UBE2T promotes epithelial-mesenchymal transition and motility in oral cancer cells via induction of IL6 expression

Oral squamous cell carcinoma (OSCC) is a prevalent and aggressive malignancy with high mortality rates, however mechanisms associated with OSSC progression remain to be elucidated. In the present study, using bioinformatic analysis, we identified ubiquitin-conjugating enzyme E2T (UBE2T) as a poor prognostic factor in head and neck cancer and examined its role in OSCC progression. Functional studies revealed that UBE2T enhances motility and induces epithelial-mesenchymal transition (EMT) in OSCC cells.
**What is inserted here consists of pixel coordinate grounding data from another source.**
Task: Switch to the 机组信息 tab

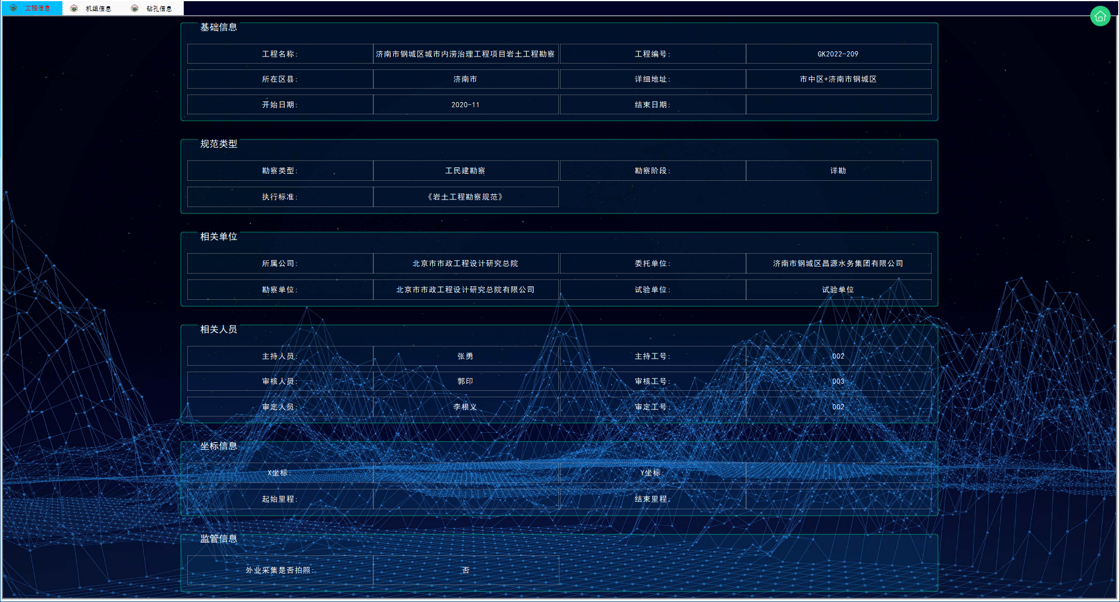Action: tap(98, 8)
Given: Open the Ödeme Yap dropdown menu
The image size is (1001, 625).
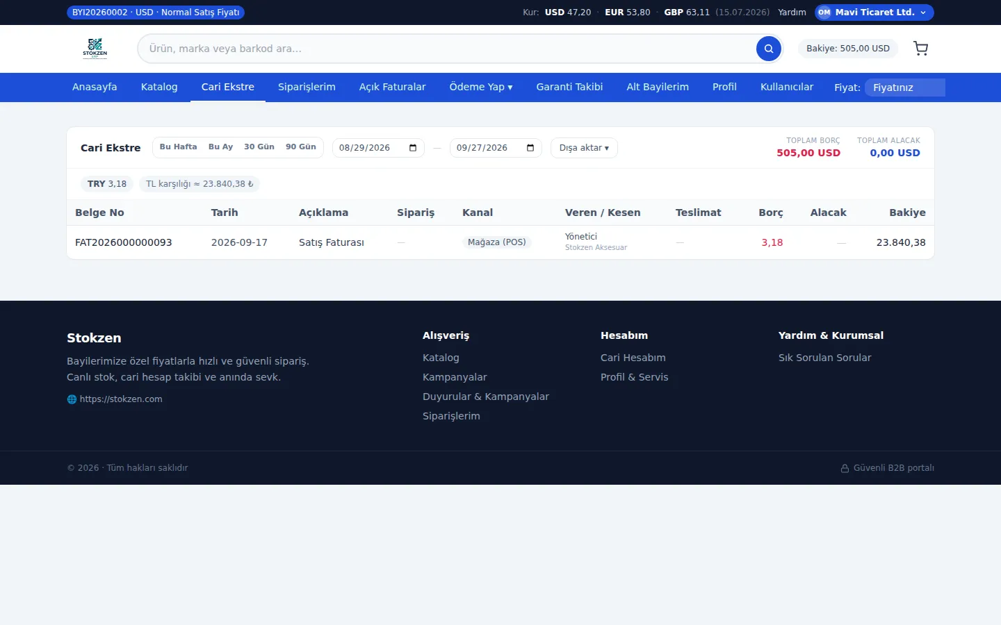Looking at the screenshot, I should click(481, 87).
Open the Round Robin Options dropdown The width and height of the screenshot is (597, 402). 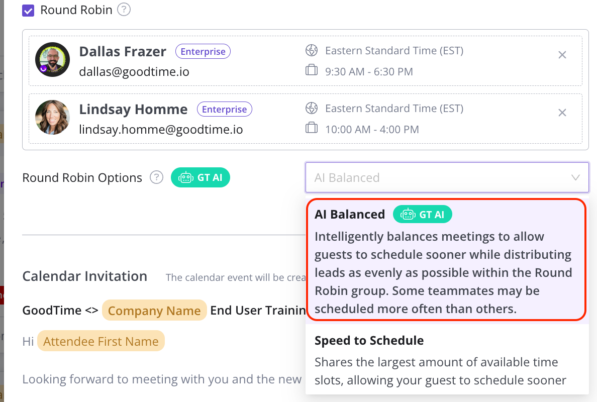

In addition, RNA sequencing and subsequent analyses demonstrated that UBE2T enhances expressions of various motility- and EMT-related factors; plasminogen activator, urokinase; matrix metalloproteinase-9 and ankyrin repeat domain 1 and IL6. Further analysis revealed the upregulation of genes associated with IL6/JAK/STAT3 signaling pathway in cells expressing UBE2T. Moreover, the treatment of OSCC cells with IL6 resulted in induction of EMT and enhanced cancer cell motility suggesting that IL6, upregulated by UBE2T, is crucial for maintaining mesenchymal traits and motility in OSCC cells. The present findings also suggest that the UBE2T-IL6 axis may serve as a potential therapeutic target for OSCC treatment.